## START Supplied passage

11. I may now deal with other cases decided since 1896 which have from time to time been used to support the argument that the verdict of the Jury cannot be interfered with unless it is perverse or manifestly unreasonable. The first of these is Emperor v. Ali Haider 86 Ind. Cas. 712 : 4 P.L.T. 425 : A.I.R. 1923 Pat. 474 : 26 Cr. L.J. 852 decided by Mallick and Bucknill, JJ. The facts are expressly left unreported. Mr. Justice Mullick said:
There is sufficient evidence to prove the guilt, of the accused and the verdict of the Jury is one which no reasonable man could have given. If the verdict had turned merely upon the appreciation of oral evidence capable of being viewed either way, but as to which we were inclined to take a different view from that of the Jury, it is clear that we could not have interfered.
12. These words are a mere reference to the law which governs the hearing of all appeals upon questions of fact. In taking up the attitude recommended by the learned Judge towards the verdict of the Jury the court is doing no more than obeying the directions contained in the Statute itself to exercise the powers which it could exercise on appeal.
13. In Emperor v. Zahir Haider Bilgrami 97 Ind. Cas. 17 : 7 P.L.T. 367 : 27 Cr. L.J. 1041 : A.I.R. 1926 Pat. 566 the same learned Judge dealing with the case in which the Bench came to the conclusion that the inference drawn fay the Jury was manifestly inconsistent with the documentary evidence and the conduct of the parties stated his opinion of the law in words which I think went beyond the necessities of the case before him and with which I am unable entirely to agree. He said;
It is true that where one of two inferences is possible upon the evidence, the court of reference will not interfere with the finding of the Jury even though the court is of opinion that it would have drawn the other inference if it had been a Court of Appeal.
14. As I have said this was a case in which in fact the court did interfere with the verdict and there is no record that any case save that decided by the same Judge in Emperor v. Ali Haider 86 Ind. Cas. 712 : 4 P.L.T. 425 : A.I.R. 1923 Pat. 474 : 26 Cr. L.J. 852 was cited to the court. In my opinion the limitations upon a Court of Appeal dealing with a judgment of fact by a lower tribunal are as severe in the case of an appeal as they are in the esse of a reference and the learned Judge was not correct in suggesting that a Court of Appeal would have been justified in reversing a finding of fact with greater freedom than that to be exercised a court of reference.

## END Supplied passage
## START Supplied material

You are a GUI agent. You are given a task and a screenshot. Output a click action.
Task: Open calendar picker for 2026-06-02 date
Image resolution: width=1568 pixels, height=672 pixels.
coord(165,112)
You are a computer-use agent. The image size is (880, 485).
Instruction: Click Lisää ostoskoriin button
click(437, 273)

## END Supplied material
## START Supplied material

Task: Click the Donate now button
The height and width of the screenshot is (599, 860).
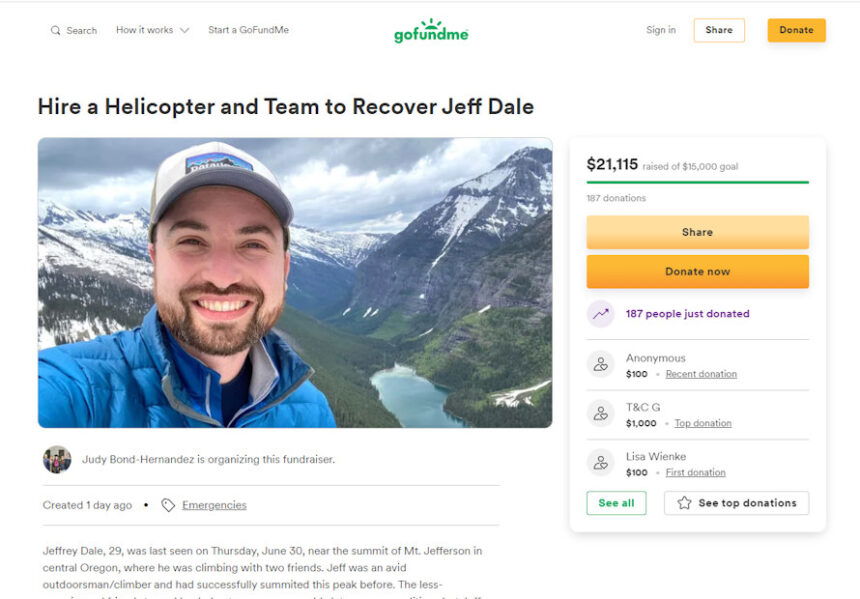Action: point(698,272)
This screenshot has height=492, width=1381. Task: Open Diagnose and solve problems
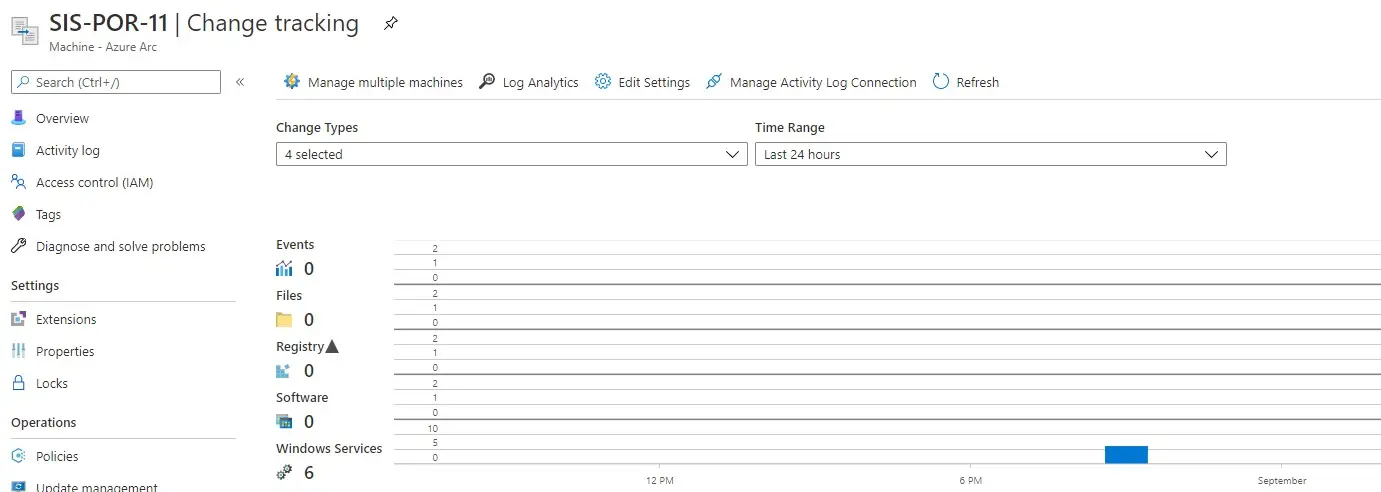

## END Supplied material
## START Supplied material

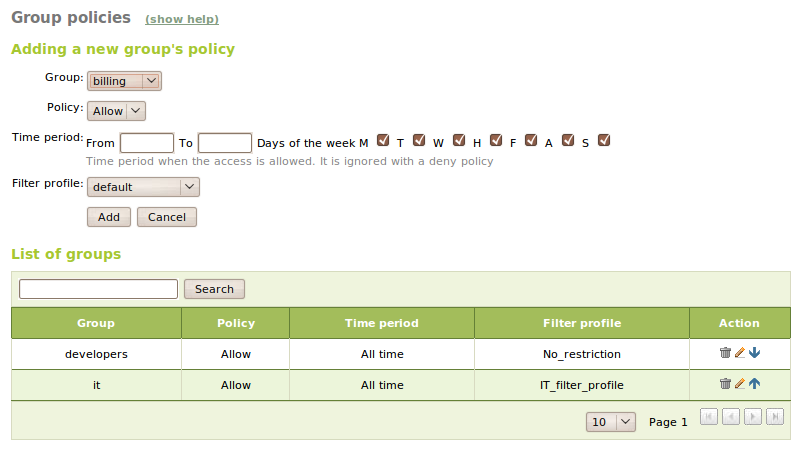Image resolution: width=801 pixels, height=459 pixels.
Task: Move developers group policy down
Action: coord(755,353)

## END Supplied material

Requirement 1:
In the judgment excerpt, list every law report citation given for Emperor v. Zahir Haider Bilgrami.
Requirement 2:
Print the stretch of the judgment excerpt from "12. These words" through "exercise on appeal.".

Result 1:
- 97 Ind. Cas. 17
- 7 P.L.T. 367
- 27 Cr. L.J. 1041
- A.I.R. 1926 Pat. 566

Result 2:
12. These words are a mere reference to the law which governs the hearing of all appeals upon questions of fact. In taking up the attitude recommended by the learned Judge towards the verdict of the Jury the court is doing no more than obeying the directions contained in the Statute itself to exercise the powers which it could exercise on appeal.